**Work instruction:**
Search the material below for the string "agent" and copy each line where it appears.

───

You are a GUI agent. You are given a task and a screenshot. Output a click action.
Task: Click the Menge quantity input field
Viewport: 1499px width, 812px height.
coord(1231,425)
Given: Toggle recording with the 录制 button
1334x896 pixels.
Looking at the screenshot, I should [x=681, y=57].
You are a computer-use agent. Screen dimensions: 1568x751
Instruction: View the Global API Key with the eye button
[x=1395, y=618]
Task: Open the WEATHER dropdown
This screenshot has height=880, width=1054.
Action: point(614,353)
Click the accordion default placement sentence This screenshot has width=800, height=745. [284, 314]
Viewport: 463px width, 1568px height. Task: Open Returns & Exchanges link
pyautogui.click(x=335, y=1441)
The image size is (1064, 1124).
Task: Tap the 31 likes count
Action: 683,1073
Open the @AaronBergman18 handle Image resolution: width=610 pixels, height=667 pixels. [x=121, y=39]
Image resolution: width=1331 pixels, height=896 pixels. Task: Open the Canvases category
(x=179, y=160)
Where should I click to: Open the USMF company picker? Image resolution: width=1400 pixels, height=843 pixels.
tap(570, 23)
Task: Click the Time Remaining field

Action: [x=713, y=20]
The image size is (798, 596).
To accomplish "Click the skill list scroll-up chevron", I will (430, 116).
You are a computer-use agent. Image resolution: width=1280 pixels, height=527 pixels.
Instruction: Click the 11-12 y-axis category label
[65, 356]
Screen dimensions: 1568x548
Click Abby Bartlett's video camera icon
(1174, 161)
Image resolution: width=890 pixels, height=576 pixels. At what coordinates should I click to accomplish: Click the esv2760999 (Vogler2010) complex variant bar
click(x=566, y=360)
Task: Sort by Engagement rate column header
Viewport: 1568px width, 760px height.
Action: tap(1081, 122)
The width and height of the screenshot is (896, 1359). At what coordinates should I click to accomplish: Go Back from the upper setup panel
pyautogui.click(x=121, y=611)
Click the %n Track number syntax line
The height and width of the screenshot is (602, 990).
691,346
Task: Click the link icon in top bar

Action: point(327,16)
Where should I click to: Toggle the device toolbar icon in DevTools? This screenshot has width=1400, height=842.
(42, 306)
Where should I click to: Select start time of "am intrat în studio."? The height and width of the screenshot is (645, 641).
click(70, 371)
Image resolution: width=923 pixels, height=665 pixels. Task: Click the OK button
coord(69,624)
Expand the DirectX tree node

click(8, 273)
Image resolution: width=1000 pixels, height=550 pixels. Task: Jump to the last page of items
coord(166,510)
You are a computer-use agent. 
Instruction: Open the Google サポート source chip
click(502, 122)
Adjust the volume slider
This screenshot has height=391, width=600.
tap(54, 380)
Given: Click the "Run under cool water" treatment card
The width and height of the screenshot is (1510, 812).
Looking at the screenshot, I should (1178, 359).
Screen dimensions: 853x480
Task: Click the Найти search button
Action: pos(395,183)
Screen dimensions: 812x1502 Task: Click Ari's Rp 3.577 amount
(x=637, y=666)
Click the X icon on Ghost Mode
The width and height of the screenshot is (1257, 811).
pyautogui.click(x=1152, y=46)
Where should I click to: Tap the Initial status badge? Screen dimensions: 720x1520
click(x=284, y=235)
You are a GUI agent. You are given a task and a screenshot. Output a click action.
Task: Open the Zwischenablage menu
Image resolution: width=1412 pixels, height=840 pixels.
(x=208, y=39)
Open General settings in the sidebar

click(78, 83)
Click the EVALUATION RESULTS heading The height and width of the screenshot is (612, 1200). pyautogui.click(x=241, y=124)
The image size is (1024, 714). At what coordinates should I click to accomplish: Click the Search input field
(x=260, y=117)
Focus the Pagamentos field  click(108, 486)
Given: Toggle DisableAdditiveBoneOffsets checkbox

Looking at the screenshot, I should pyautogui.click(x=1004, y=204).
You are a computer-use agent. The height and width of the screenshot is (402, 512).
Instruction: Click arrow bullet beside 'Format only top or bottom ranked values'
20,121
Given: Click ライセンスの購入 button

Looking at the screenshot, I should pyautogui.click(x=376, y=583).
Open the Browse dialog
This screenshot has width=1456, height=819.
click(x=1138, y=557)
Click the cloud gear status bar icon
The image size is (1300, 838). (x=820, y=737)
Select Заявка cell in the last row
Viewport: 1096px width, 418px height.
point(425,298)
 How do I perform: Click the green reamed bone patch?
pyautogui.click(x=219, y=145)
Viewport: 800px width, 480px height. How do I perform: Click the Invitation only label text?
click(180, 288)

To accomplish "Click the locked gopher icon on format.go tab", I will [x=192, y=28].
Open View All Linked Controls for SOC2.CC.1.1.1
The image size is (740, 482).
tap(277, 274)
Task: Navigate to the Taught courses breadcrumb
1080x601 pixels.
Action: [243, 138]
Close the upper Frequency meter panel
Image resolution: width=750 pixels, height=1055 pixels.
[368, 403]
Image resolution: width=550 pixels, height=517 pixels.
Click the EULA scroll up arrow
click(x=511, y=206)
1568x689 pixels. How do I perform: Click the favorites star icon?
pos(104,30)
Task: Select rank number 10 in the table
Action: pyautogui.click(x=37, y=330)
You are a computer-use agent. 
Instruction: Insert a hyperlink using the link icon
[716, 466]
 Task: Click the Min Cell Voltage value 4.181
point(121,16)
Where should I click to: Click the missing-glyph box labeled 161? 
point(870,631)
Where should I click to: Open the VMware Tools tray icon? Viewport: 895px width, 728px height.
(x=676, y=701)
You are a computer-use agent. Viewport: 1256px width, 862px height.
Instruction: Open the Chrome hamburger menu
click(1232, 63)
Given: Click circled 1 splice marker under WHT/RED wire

───

**Solution to this exercise:**
You are a GUI agent. You are given a task and a screenshot. Output a click action.
You are a computer-use agent. Screen dimensions: 1568x751
You are a computer-use agent. Image resolution: width=1280 pixels, height=527 pixels.
You are a computer-use agent. 
You are a GUI agent. You are given a task and a screenshot. Output a click action.
You are a computer-use agent. The height and width of the screenshot is (402, 512).
You are a computer-use agent. 
You are a computer-use agent. Viewport: 1256px width, 862px height.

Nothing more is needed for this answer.